2015 Hall of Fame Inductees
William Blum, Henry Brown, Michael Faraday, Richard Hull and Oliver Watts have been selected.
Electroplating legends William Blum, Henry Brown, Michael Faraday, Richard Hull and Oliver Watts have been selected as the 2015 recipients for membership in the Electroplating Hall of Fame.
A committee of industry experts and veterans aided Products Finishing magazine in selecting the second class of honorees to be picked for the Electroplating Hall of Fame.
More than 40 individuals were nominated by readers for selection. The committee then reviewed the nominations and voted on the top five individuals for the honor.
The 2015 class joins current members Luigi Brugnatelli (1761-1818), Colin Fink (1881-1953), Lubomyr Ramankiw (1931-), Kevie Schwartz (1902-1974) and John Wright (1808-1844), all of whom were named to the inaugural class by Products Finishing magazine in 2014.
Nominations for the 2016 class will begin this fall. The selection will then take place by a vote of the industry committee and the inductees will be announced next Spring. Visit pfonline.com for more information about the nomination process and past winners.

Data shown:
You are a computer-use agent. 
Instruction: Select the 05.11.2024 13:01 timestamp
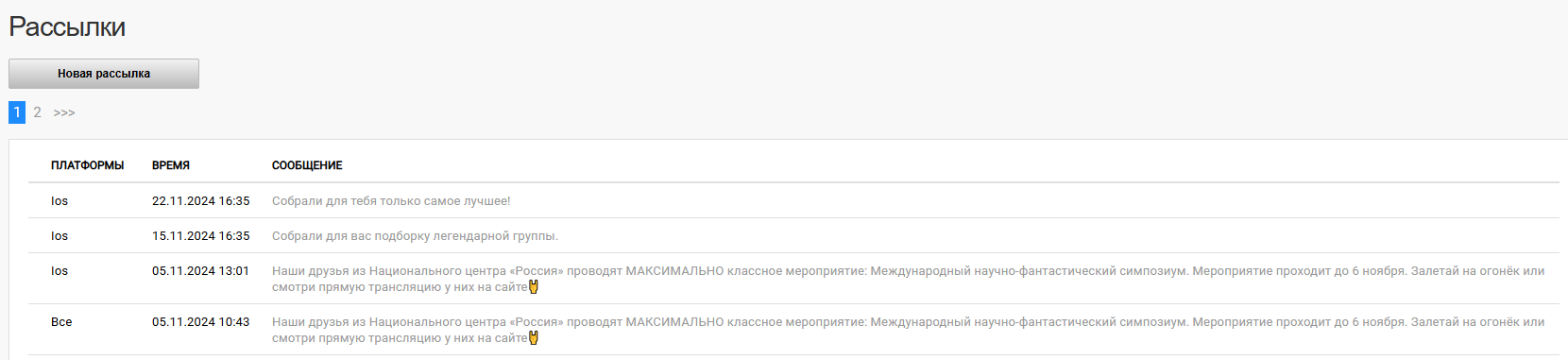tap(201, 271)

Task to carry out: Print the passage of the Hall of Fame article verbatim, starting at the words "A committee of" and ending after the words "for the honor.".

Result of this task:
A committee of industry experts and veterans aided Products Finishing magazine in selecting the second class of honorees to be picked for the Electroplating Hall of Fame.
More than 40 individuals were nominated by readers for selection. The committee then reviewed the nominations and voted on the top five individuals for the honor.